The Nature Connection – New Unit April – Early June
Hello Everyone!
Time is flying, as we are already into our second week after Spring Break! We are finishing up our last unit, as students prepare their newspaper articles and broadcast news reports. We hope to finish and present these within the next week, as soon as students are ready. Rubrics have been sent home for the commercials students completed before break, and I am gradually going through all of the e-port entries on science experiments, so look for those soon.
We have also jumped right in to some of our next unit, exploring our connection to nature. We will be doing this unit from now until June, while simultaneously giving more time for independent projects. Here are some details!
Unit Title: The Nature Connection
Unit Focus Statement:
Human beings impact and rely upon the balance of nature’s interdependent systems.
Concepts:
Connection (main focus), as well as Systems and Patterns.
An inquiry into:
- Our relationship with nature (mental health, survival, needs, recreation)
- Biomes, biodiversity, and interdependence within ecosystems
- How human interaction with the environment can affect the balance of systems
- Earth’s water supply
- How the moon, sun, weather, and tides affect our lives
- The role of questioning, exploration, close observation, and documentation in science
- The definition of science and the role of indigenous knowledge
- How we express our connection to nature through poetry and art
- Geometry and patterns in nature
- French basic vocabulary and nature/weather expressions
Activities and learning to look forward to:
- Virtual field trips —
- Lower Seymour Watershed
- OWL Sanctuary
- Stanley Park Ecology Society River Otters Workshop
- GREEN Workshops on Water and Recycling
- Bamfield Marine Science Centre Seaweed Sensations & Oceanography
- Burnaby Art Gallery Coastal Waters Art Workshop.

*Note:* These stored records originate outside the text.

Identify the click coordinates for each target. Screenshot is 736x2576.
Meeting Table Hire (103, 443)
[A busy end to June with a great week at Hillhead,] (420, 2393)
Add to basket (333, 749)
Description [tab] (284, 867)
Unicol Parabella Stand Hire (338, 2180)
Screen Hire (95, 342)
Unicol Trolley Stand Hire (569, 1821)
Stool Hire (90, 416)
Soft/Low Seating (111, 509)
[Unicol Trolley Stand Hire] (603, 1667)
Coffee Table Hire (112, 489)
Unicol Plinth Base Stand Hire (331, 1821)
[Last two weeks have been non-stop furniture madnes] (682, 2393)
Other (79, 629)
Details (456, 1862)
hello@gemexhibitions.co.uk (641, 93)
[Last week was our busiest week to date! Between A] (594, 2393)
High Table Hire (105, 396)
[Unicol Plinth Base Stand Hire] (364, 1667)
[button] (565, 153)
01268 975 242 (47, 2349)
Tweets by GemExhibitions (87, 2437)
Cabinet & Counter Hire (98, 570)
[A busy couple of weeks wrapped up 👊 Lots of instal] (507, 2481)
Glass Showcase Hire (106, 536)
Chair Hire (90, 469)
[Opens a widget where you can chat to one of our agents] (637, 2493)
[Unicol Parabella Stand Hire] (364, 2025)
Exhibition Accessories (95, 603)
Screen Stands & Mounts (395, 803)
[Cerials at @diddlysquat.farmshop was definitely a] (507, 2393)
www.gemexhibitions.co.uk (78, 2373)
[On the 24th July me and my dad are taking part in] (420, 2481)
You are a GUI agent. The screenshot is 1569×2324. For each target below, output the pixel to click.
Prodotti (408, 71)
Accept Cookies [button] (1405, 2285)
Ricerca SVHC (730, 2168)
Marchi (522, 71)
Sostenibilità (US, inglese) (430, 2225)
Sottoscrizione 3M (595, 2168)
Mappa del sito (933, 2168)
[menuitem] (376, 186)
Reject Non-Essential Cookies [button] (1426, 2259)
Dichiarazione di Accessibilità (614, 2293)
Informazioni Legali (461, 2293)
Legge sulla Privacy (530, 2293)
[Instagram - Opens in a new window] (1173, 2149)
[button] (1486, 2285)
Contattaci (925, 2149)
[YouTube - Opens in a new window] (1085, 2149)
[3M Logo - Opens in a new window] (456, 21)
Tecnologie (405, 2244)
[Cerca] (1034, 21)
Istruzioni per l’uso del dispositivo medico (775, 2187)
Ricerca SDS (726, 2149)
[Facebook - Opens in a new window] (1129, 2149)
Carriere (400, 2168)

- Daily participation in The 30-Day Walking Curriculum Challenge (from SFU Professor Gillian Judson and her book called The Walking Curriculum) for April/May, honing critical thinking, observation, documentation, and questioning skills.
- Daily participation in The Walk 30 Burnaby/New West Walking Challenge starting May 13th, recording our minutes daily in a community contest.
- Discussions around geometric shapes and patterns found in nature, symmetry, and Fibonacci.
- Continued practice of grade-level math curriculum through nature-inspired, real-life math problems in the books Planet Earth, Animal Kingdom, and Ocean Math, among other resources. Students will work independently and at their own pace on these using the book resource in EPIC, while also coming to me for small-group or individual instruction as needed.
- Research on a specific organism in our local environment, understanding its name and classification, whether it is endangered and why, what it is used for, what local Indigenous cultures know about it, and how it is connected to our own lives, then producing artwork to represent findings.
- Walking to Everett Crowley Park to look at native BC plants used by indigenous peoples for healing and food.
- Growing our own plants in class through hydroponics.
- Mapping our local environment of plants and creating plant samples like a botanist using pressing techniques and art.
- Discussions about the water cycle, water health, the harm plastics are doing to our waters, ocean acidification, using a variety of games, an ocean pH lab, and interactive challenges.
- Class reading and analysis of the book The Skeleton Tree, which will connect to discussions of survival techniques in nature, such as how to use a compass, how to find edible food, etc.
- Discussions of figurative language and poetry, which will lead to us creating our own mini poetry journal and an oral presentation of a poetry monologue about nature.
- Creating models of our ideal outdoor play space for ADST.